# Por Larranaga Lonsdales RE's



## adsantos13 (Oct 10, 2006)

These are about a year old now and was wondering if anyone has any info on how they've developed so far. I remember specifically hearing some rumblings on tight draws after the release. Anyway, any and all recent impressions would be great as I haven't seen any reviews in a while! Thanks!

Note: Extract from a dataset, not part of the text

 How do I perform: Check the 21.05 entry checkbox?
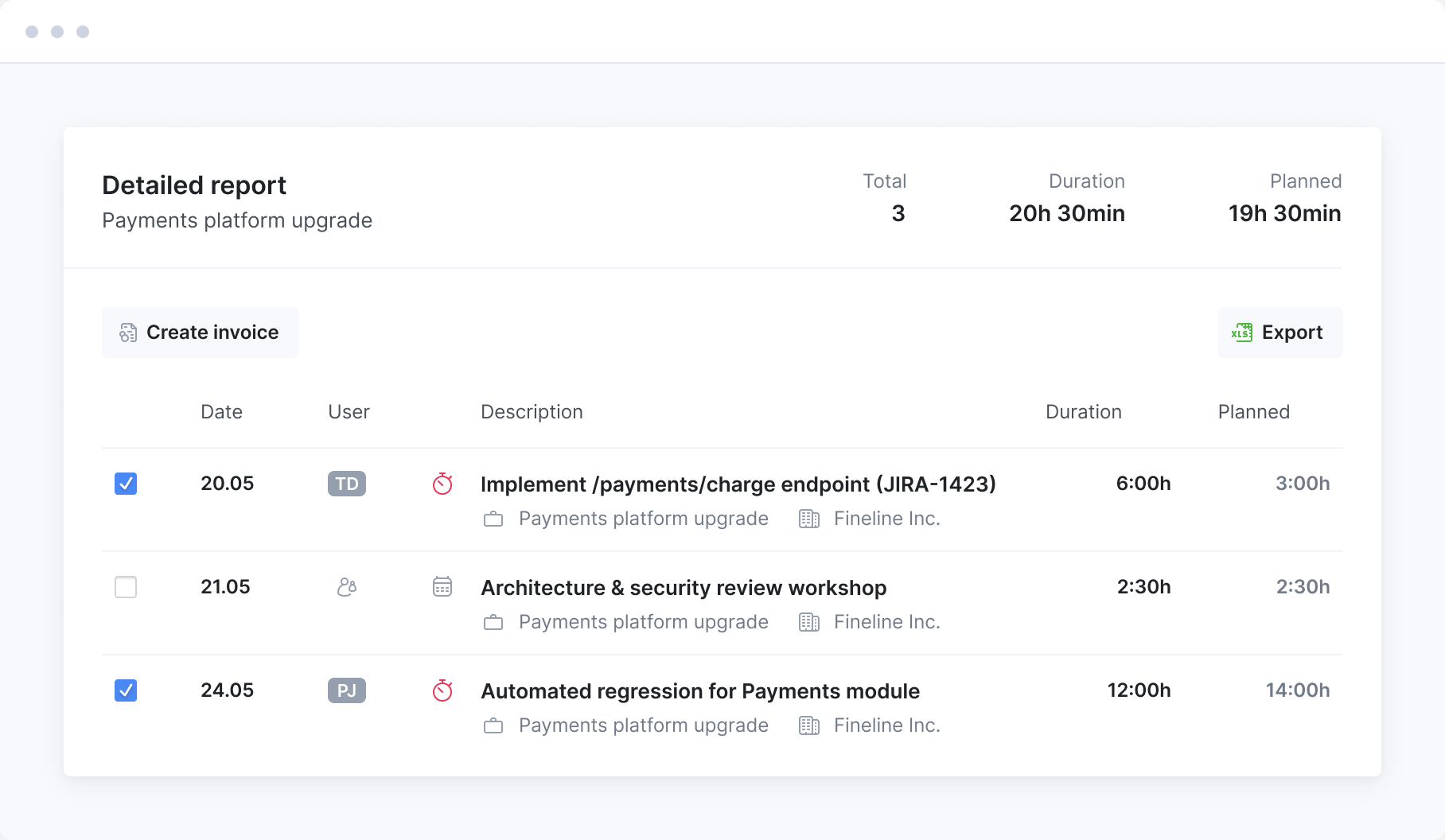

EDIT: DOH! Was misspelling "Larranaga" in the search bar and didn't see the thread in the reviews section that had some blurbs from July. Anyway, thanks for any additional info...


----------



## Buckeye Jack (Oct 10, 2005)

I'm still letting mine sit. I smoked one at LOL7 (2nd out of my box, first was OTT) and while it was good, I think it has more potential. :2


----------



## adsantos13 (Oct 10, 2006)

Buckeye Jack said:


> I'm still letting mine sit. I smoked one at LOL7 (2nd out of my box, first was OTT) and while it was good, I think it has more potential. :2


Buckeye, do you think they have a high ceiling in terms of potential? Would you wager they'll be a classic in due time?


----------



## Dubxl152 (Jun 10, 2007)

I ve been smoking em, i have a sealed box and one with about 10 missing. :ss. I think that these have alot of potential, the draw has loosened up and the flavor profile agrees with me. I personally have enjoyed them very much. planning on letting the sealed box age for a few years while i dip into the open one.


----------



## steve r (Aug 19, 2007)

i thought these were a really good stick when they first got released. i just had one about a week ago and i think the flavors are starting to come out in them. i really like the pl line but i think the lons has got a little extra to it as far as taste and flavors go.


----------



## Buckeye Jack (Oct 10, 2005)

adsantos13 said:


> Buckeye, do you think they have a high ceiling in terms of potential? Would you wager they'll be a classic in due time?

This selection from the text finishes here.